Kim Furtado, N.D., says her patients appreciate her gentle demeanor. But 20 years ago, the naturopath was losing patience at home—and no wonder. She had five young daughters, three recently adopted.
To calm down, she’d enter the labyrinth she created in her side yard in Millsboro. “I really find that I need to move while I meditate,” she says.
Combining movement and meditation is not a new concept. The ancient practice of yoga, for instance, incorporates breathwork (part of meditation) and evolved to improve monks’ physical, mental and emotional health.
Tai chi, a flowing series of gentle movements, is another form. Even a simple walk can become an exercise in mindfulness—which means being fully present. Meditation can interrupt the chain reaction of negative or anxiety-producing thoughts. The past and the future do not exist; there is only now. And when you pair mindfulness and movement, you’re also getting some exercise.
Novices may benefit from a guided meditation designed for walking, suggests Alexis Brown, a personal coach in Ocean View. “Sometimes thoughts create feelings, and you can get into a thinking loop. Gently bring yourself back to right now.”
Labyrinths are also tools for walking meditation, and it’s no coincidence that many are on church grounds. “It’s a Christian tradition,” Furtado explains. “I grew up Catholic, so it resonated with my heritage. It’s a metaphor for a pilgrimage—the journey inward to find your higher power or God.”

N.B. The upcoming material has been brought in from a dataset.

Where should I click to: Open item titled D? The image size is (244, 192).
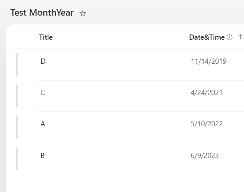click(43, 61)
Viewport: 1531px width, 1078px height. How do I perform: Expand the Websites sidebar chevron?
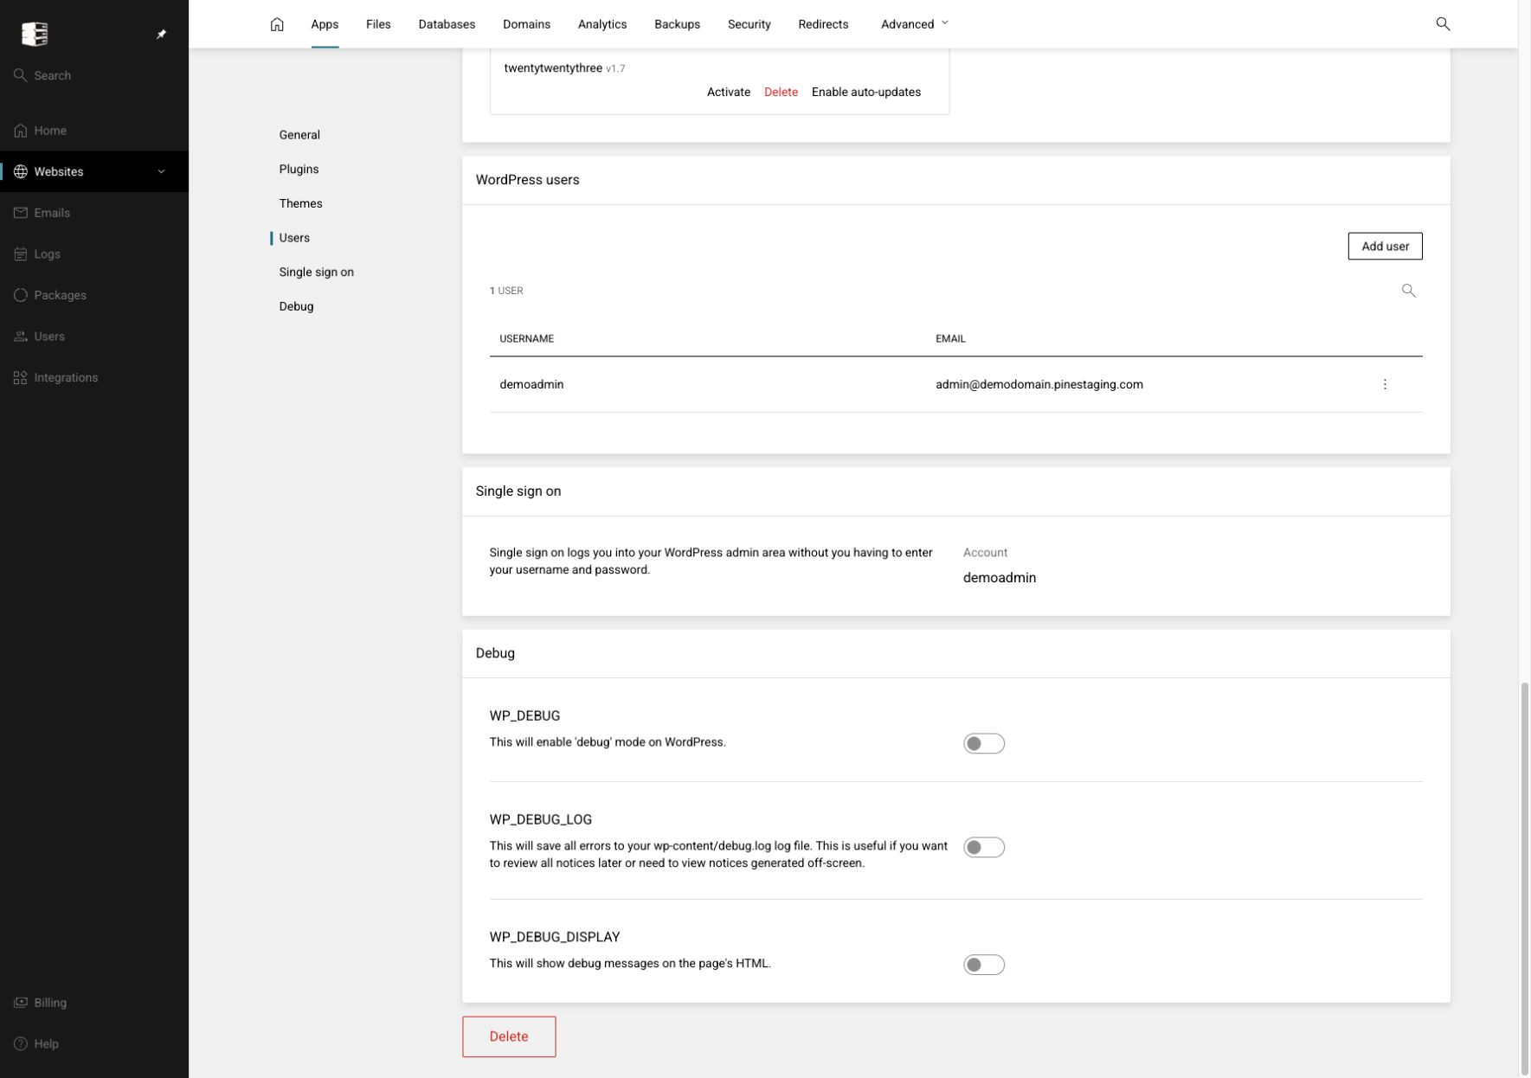click(161, 171)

She enters her labyrinth in the east, and each direction corresponds to an attribute or benefit. For instance, while walking east, she says the word “forgiveness” until she turns in another direction. South stands for “blessings” or “abundance,” and west is “awareness.” She uses the word “wisdom” when she faces north.
The labyrinth’s center gives walkers the chance to meditate and reflect, and as you circle back to the exit, you become one with the universe. Upon leaving the labyrinth, you’re ready to use your gifts and talents to benefit others.
It takes time to quiet the thoughts. Indeed, there is a reason why you’re engaging in a meditation “practice.” But you can achieve mindfulness—one step at a time.